After graduation, I embarked on a six-month adventure through Southeast Asia. Surrounded by the region’s sights, smells and tastes, each day seemed more fulfilling than the last. Despite returning to Boston, my heart was still in Southeast Asia. I decided that if I wasn’t able to get myself there, the next best thing would be to help others enjoy the same experiences I did, leading me here to Audley.
Q&A with Patrick
What's the best local dish you've tasted?
Given Vietnam’s distinct geography and 2,000-mile coastline, it’s no wonder that the food here is regionally diverse. I made a serious effort to try something different every night but during my time in Hoi An, I wasn’t able to bring myself to seek out anything other than cao lau, a noodle dish made with thick, hearty noodles, barbecued pork, and fresh greens like Vietnamese cilantro, bean sprouts and a dash of mint, all suspended in a pork broth and sprinkled with deep-fried noodle squares. As an Asian meeting point for many years, a bowl of cao lau embodies Hoi An’s international influences.
What's your most vivid travel moment?
On arrival at an elephant camp in Thailand’s Khao Sok National Park I spent nearly an hour walking around, admiring the limestone cliffs and dense rainforest. I was due to see the elephants later in the day, but rain clouds loomed in the distance. Lo and behold, the moment we caught a glimpse of the elephants, the skies opened up. My heart sank, but instead of running for shelter, a symphony of trumpeting erupted from the herd. My guide explained that elephants love the rain as it provides an escape from the heat and seeing these huge animals frolic and play was quite a privilege.
Which book, film or artwork captures Vietnam the most?

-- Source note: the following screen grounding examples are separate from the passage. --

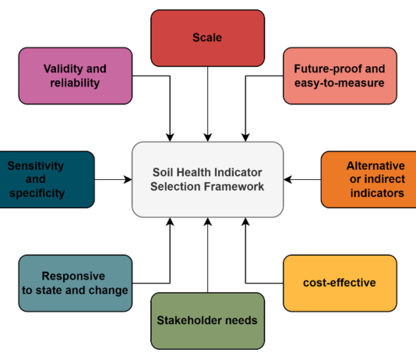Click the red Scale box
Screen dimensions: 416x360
pyautogui.click(x=207, y=38)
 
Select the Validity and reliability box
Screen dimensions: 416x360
pyautogui.click(x=76, y=76)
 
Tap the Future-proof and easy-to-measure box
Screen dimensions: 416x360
pyautogui.click(x=340, y=76)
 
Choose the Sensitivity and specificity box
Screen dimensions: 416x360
pyautogui.click(x=47, y=179)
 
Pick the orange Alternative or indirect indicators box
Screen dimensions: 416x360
pyautogui.click(x=368, y=179)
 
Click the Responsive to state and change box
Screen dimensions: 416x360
pyautogui.click(x=76, y=284)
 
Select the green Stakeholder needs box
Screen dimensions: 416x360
pyautogui.click(x=207, y=321)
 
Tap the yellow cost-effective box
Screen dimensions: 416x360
pyautogui.click(x=340, y=284)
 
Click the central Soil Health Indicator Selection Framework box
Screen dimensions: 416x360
pyautogui.click(x=207, y=179)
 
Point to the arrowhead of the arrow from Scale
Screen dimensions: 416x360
pyautogui.click(x=208, y=138)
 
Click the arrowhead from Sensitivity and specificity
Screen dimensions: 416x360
pyautogui.click(x=128, y=179)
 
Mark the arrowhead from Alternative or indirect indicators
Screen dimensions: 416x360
pyautogui.click(x=287, y=179)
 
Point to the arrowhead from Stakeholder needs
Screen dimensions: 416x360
pyautogui.click(x=208, y=221)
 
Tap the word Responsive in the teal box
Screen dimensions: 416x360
pyautogui.click(x=73, y=277)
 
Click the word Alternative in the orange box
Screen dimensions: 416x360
pyautogui.click(x=375, y=166)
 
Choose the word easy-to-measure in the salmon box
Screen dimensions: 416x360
pyautogui.click(x=340, y=83)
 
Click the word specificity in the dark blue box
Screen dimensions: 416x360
pyautogui.click(x=37, y=193)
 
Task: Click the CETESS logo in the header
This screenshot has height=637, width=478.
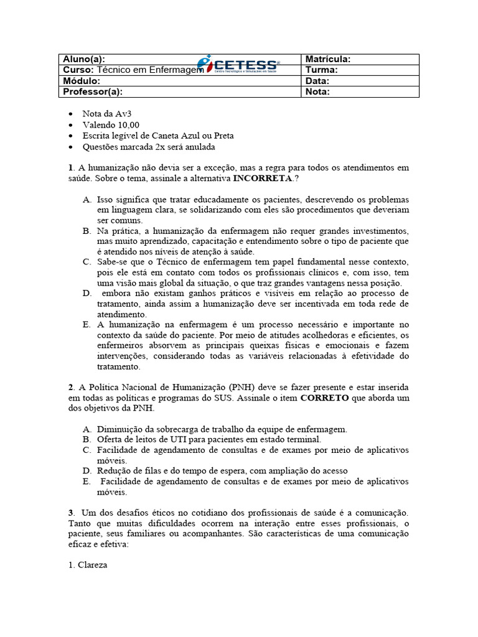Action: [238, 64]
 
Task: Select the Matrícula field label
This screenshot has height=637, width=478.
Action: [328, 59]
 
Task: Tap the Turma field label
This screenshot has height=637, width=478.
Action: [321, 70]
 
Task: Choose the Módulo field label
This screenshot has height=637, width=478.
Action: [82, 81]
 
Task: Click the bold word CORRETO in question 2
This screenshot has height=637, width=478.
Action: [324, 398]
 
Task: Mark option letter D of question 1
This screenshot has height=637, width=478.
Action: [87, 293]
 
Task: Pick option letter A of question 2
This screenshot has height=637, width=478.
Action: [87, 429]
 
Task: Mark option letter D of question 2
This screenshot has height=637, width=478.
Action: [87, 470]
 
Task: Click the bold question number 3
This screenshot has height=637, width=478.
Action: [71, 512]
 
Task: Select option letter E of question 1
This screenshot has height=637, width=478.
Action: [87, 325]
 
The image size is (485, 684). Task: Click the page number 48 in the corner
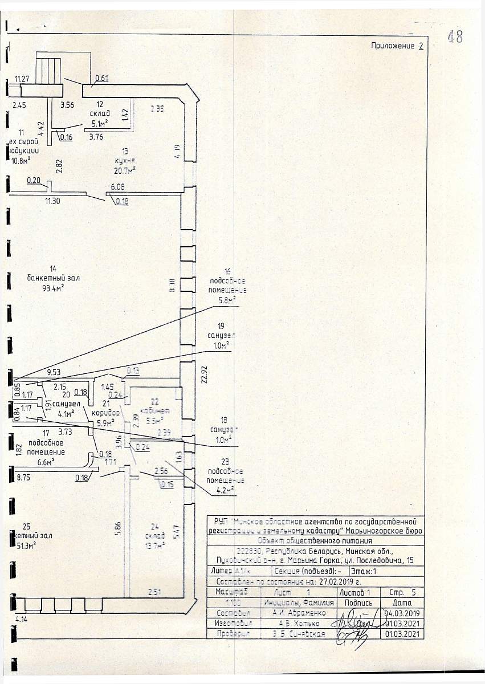coord(454,36)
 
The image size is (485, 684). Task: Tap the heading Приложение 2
coord(397,46)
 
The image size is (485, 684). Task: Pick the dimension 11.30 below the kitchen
coord(52,201)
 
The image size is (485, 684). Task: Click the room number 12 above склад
coord(100,104)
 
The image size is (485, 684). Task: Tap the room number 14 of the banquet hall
coord(53,268)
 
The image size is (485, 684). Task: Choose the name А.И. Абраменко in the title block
coord(299,613)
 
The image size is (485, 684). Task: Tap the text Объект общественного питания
coord(315,540)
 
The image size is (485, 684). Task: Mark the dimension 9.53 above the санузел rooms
coord(54,372)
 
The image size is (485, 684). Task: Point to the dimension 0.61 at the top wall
coord(101,78)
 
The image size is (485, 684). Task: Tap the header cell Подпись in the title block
coord(358,602)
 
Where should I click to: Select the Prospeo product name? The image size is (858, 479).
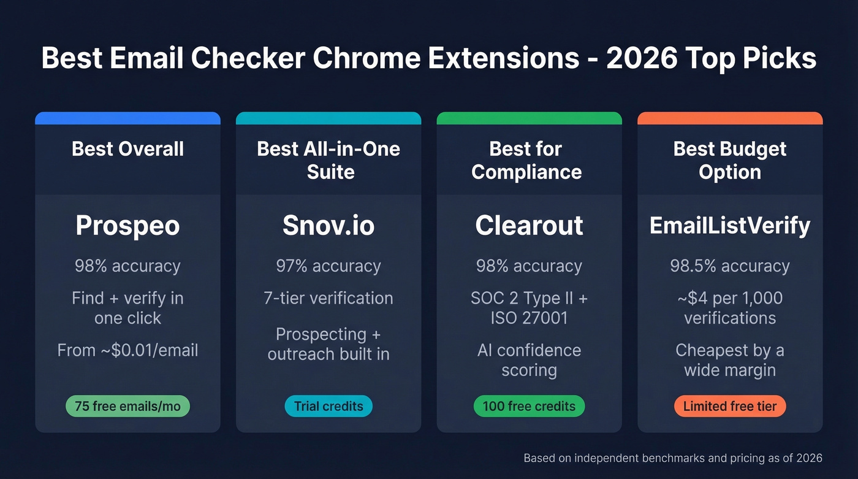pos(127,226)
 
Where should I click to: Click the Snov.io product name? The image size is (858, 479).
pos(328,226)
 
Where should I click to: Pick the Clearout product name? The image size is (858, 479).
pos(529,226)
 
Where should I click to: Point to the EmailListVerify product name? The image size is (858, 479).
pos(730,226)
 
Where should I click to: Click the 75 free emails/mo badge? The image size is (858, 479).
pos(127,406)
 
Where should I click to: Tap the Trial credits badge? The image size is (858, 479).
pos(328,406)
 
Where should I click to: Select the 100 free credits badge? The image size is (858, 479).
pos(529,406)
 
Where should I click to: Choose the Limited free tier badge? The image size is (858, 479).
pos(730,406)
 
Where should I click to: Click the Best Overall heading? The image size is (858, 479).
pos(127,149)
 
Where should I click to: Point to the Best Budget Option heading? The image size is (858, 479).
pos(730,160)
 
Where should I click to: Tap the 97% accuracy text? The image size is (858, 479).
pos(328,266)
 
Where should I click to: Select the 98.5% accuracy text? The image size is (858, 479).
pos(730,266)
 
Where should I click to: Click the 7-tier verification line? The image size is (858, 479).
pos(328,299)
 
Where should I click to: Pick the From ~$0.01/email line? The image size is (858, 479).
pos(127,350)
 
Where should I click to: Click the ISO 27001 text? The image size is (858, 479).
pos(529,318)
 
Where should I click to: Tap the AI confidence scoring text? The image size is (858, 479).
pos(529,360)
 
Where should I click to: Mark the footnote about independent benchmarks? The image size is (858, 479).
pos(673,458)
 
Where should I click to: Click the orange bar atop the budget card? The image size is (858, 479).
pos(730,118)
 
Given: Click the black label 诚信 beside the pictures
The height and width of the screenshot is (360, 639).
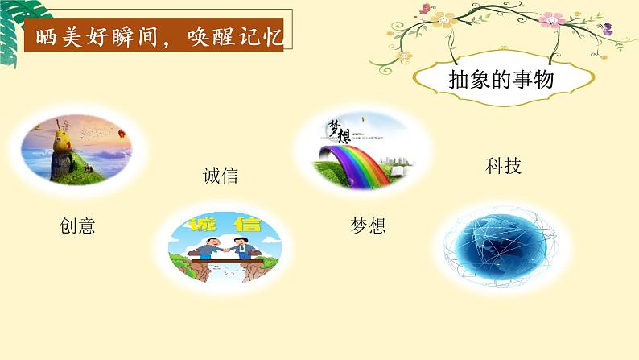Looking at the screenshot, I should (x=221, y=175).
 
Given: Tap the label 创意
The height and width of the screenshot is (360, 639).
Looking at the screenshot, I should (x=77, y=226).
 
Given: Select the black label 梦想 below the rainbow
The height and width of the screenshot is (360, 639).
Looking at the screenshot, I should (x=368, y=226).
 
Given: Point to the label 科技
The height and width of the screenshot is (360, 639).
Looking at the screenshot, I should (x=503, y=166).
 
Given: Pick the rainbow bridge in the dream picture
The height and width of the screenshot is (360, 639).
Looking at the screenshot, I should (x=354, y=158).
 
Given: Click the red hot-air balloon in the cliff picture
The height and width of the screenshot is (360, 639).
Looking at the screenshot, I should (x=121, y=134).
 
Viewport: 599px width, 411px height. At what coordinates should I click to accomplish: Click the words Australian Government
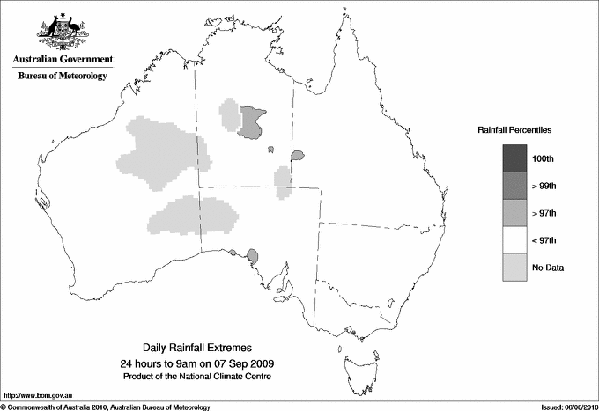pyautogui.click(x=63, y=60)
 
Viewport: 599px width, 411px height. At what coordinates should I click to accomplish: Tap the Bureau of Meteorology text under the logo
pyautogui.click(x=63, y=77)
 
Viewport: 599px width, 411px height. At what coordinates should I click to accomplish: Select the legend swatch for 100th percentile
pyautogui.click(x=514, y=158)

French photographer, Réhahn’s book Vietnam: Mosaic of Contrasts is a collection of 150 photographs that I came across while waiting out a rain storm. I quickly lost track of time as I examined each wrinkle on the cheeks of an elderly woman, lingered over the development of Vietnam’s celebrated rice terraces, and tried to guess the destination of a lone cyclist in Hoi An. The incredible imagery and the insights offered by the detailed captions offers a revealing depiction of the people and the country and offers a great introduction to Vietnam or a wonderful way to reminisce after a trip.